Segment Start: Provided text

The press release the Ratepayers quote was sent out earlier in the day by Councillor Michelle Wasserman on behalf of the seven councillors. It gives the following reasons for the MONC in the current Knysna Mayor.

1. The Democratic Alliance’s 2016 Manifesto set out the DA’s plan and promise of what DA-run local governments would deliver. Despite repeated requests from the caucus that he do so, Cllr Willemse has not made any effort to use the DA manifesto as a basis for prioritisation and planning for Knysna Municipality.
2. Cllr Willemse has not shown political leadership and is not providing strategic direction to Knysna Municipality’s administration. Consequence management has also not been implemented during his tenure as Executive Mayor.
3. Cllr Willemse has lost credibility amongst councillors, officials and members of the public who perceive him as being unable to make his own decisions and being “remote controlled” by Cllr Peter Myers.
4. Cllr Willemse does not take the concerns and advice of members of the DA caucus (other than Cllr Peter Myers) seriously and has repeatedly either neglected to bring matters to the caucus or ignored the needs of the community that are brought to the table by members of the DA caucus. One of the most recent examples of this was our request to Cllr Willemse to timeously consult with communities regarding the installation of water meters. This request was ignored and the result was the service delivery protests which closed the N2 and negatively affected the whole town.
5. On 6 June 2018 Cllr Willemse, together with the ANC, voted out the approved DA Mayor. He then accepted the nomination for the position of Executive Mayor despite not being properly approved by the DA to do so and was voted into that position by the ANC.
6. In September 2018 Cllr Willemse participated in the Democratic Alliance’s selection process for the position of Executive Mayor for Knysna Municipality. Despite participating in the process, he elected to reject its outcome when he was not chosen as the successful candidate.
The release continues:
The decisions to request Cllr Willemse to resign and to submit a MONC against him were made by the seven of us personally and are not the result of any instruction from the leadership structures of the DA. We have, in terms of the DA’s Federal Constitution, requested that the DA’s Federal Executive approve our MONC and we await its response.

Segment End: Provided text
Segment Start: Supplied entries

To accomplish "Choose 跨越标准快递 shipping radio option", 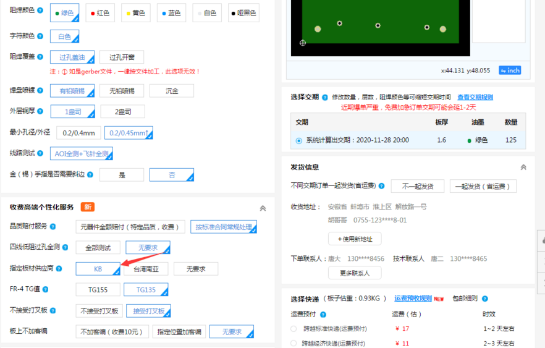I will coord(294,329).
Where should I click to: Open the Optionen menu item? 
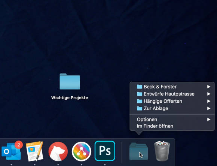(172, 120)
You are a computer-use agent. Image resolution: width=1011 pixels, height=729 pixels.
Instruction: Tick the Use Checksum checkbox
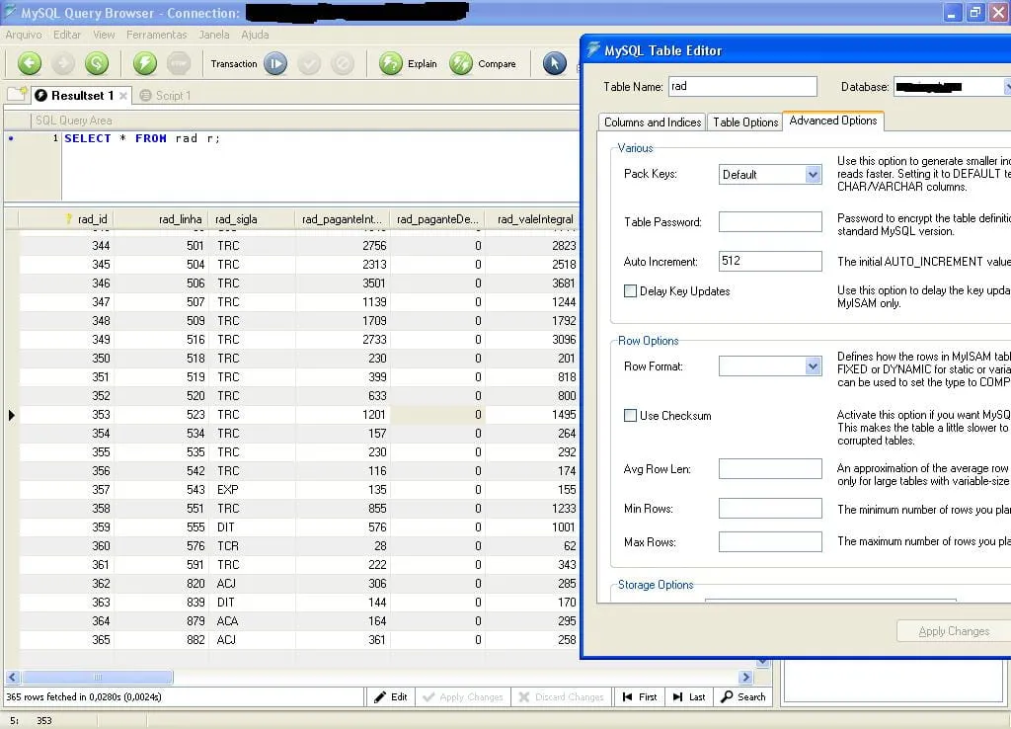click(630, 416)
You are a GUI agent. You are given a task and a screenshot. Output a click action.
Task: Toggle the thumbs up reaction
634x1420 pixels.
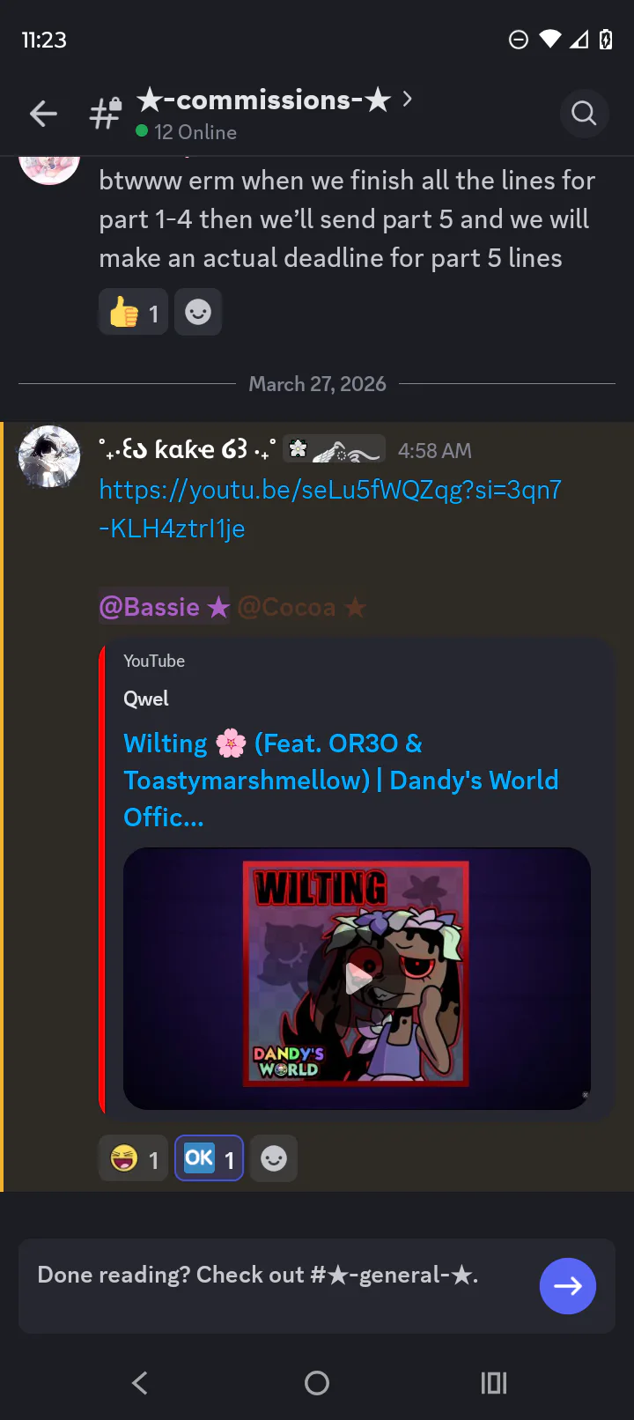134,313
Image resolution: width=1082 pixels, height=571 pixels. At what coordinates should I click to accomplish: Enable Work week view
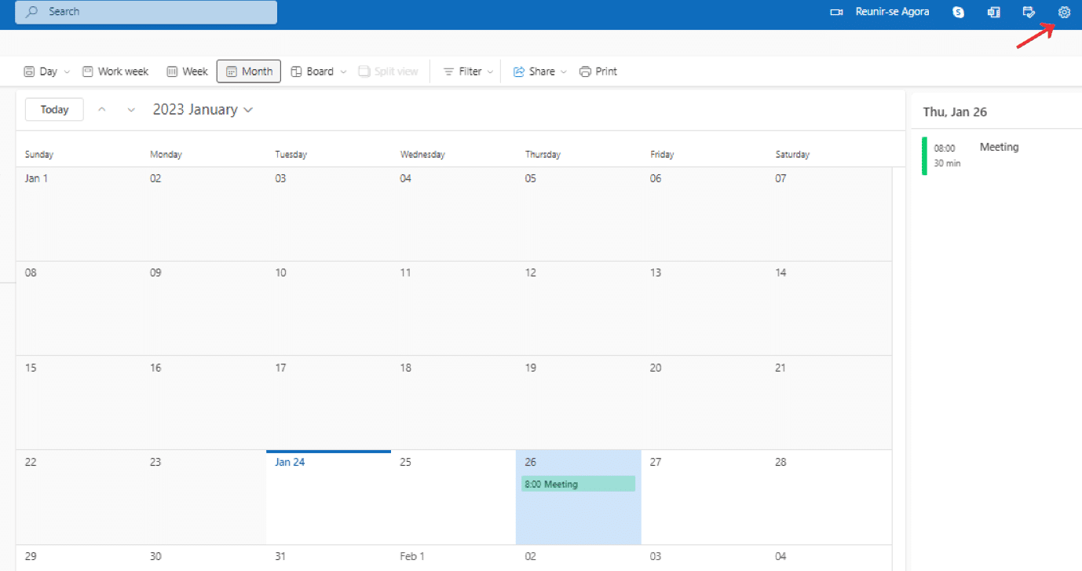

Segment End: Supplied entries

Exercise set >>
**A)** In the press release text, on what date did Cllr Willemse and the ANC vote out the approved DA Mayor?
**B)** In the press release text, take the passage that opens with "The press release" and closes with "planning for Knysna Municipality.", and replace "Cllr Willemse" with "the Executive Mayor".

Solutions to the problems >>
**A)** 6 June 2018.

**B)**
The press release the Ratepayers quote was sent out earlier in the day by Councillor Michelle Wasserman on behalf of the seven councillors. It gives the following reasons for the MONC in the current Knysna Mayor.

1. The Democratic Alliance’s 2016 Manifesto set out the DA’s plan and promise of what DA-run local governments would deliver. Despite repeated requests from the caucus that he do so, the Executive Mayor has not made any effort to use the DA manifesto as a basis for prioritisation and planning for Knysna Municipality.